━━━━━ Document segment ━━━━━

Academics tend to write alone. Even when we are contributing to an edited volume, we rarely gather to write in the same place and at the same time. Which is what made our writing experiment so unusual.
This month the MIT Press published the product of that effort: Acquired Tastes: Stories About the Origins of Modern Food. The book’s roots trace to 2018, when its three editors (Anna along with Benjamin R. Cohen and Michael S. Kideckel) brought in a writing coach (Helen) and 11 other scholars for an intensive weekend of drafting and revising together in a big rented house in a small Pennsylvania town. The goal: to create an essay collection — rooted in history and creative nonfiction — that would tell stories about how modern food came to be.
Even with so many contributors, the collection’s editors aspired to develop narrative coherence and a cohesive voice. Traveling from all over North America, we gathered in Bethlehem, Pa., in an Airbnb called the Christmas City Mansion. It featured 10 bedrooms, 7.5 baths, a big wraparound porch, and a central historic-district location. The editors figured out where everyone would sleep, and ensured enough food for shared meals.
Most of us were strangers to one another, or professional acquaintances. Yet that weekend, we huddled over one another’s drafts, scribbled longhand in notebooks, told stories about food, and stayed up late talking and playing cards. Helen’s insights, as a creative writer and longtime writing instructor, encouraged the contributors to think of ourselves not just as researchers but as writers. The community-building aspects of the weekend — dinners together, late-night hangouts, small-group conversations in the nooks around the house — profoundly affected us, too. By the time we were hugging goodbye on Sunday, the shared sentiment was powerful: All of us wished we could do it again.
Could this kind of intimate, generative gathering — collective in spirit, intellectually and creatively fulfilling — become an alternative or a supplement to the standard academic conference? How would scholarly work in the humanities and social sciences change if we wrote and revised more often in a group, instead of going it alone?
Here are some of our takeaways — about writing and about the possibilities of scholarly fellowship — in hopes that others might take inspiration from what we did and learned.

━━━━━ Data ━━━━━

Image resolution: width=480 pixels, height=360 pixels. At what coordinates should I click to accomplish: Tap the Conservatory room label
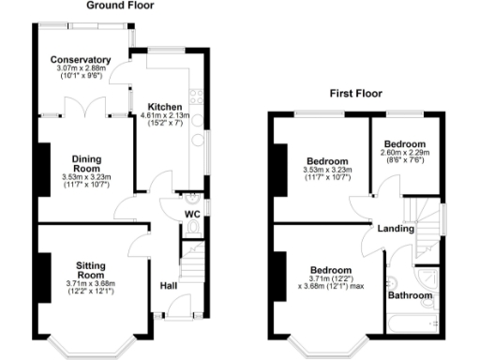coord(81,60)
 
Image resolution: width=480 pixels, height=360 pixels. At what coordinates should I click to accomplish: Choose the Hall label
coord(169,285)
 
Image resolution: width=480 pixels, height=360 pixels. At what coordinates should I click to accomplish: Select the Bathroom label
coord(412,295)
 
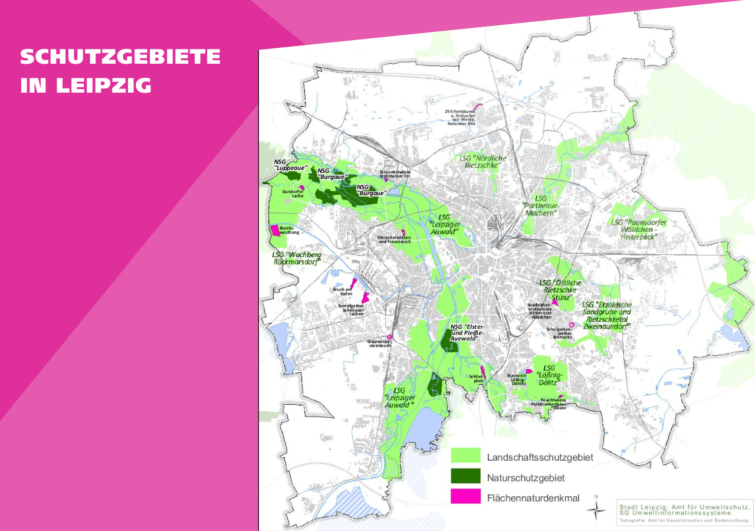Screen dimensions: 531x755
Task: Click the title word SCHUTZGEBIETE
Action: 120,57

━━━━━

• **Task objective**:
Transcribe the passage about the group writing weekend from "This month the" up to and including "came to be.".

• **Finished answer**:
This month the MIT Press published the product of that effort: Acquired Tastes: Stories About the Origins of Modern Food. The book’s roots trace to 2018, when its three editors (Anna along with Benjamin R. Cohen and Michael S. Kideckel) brought in a writing coach (Helen) and 11 other scholars for an intensive weekend of drafting and revising together in a big rented house in a small Pennsylvania town. The goal: to create an essay collection — rooted in history and creative nonfiction — that would tell stories about how modern food came to be.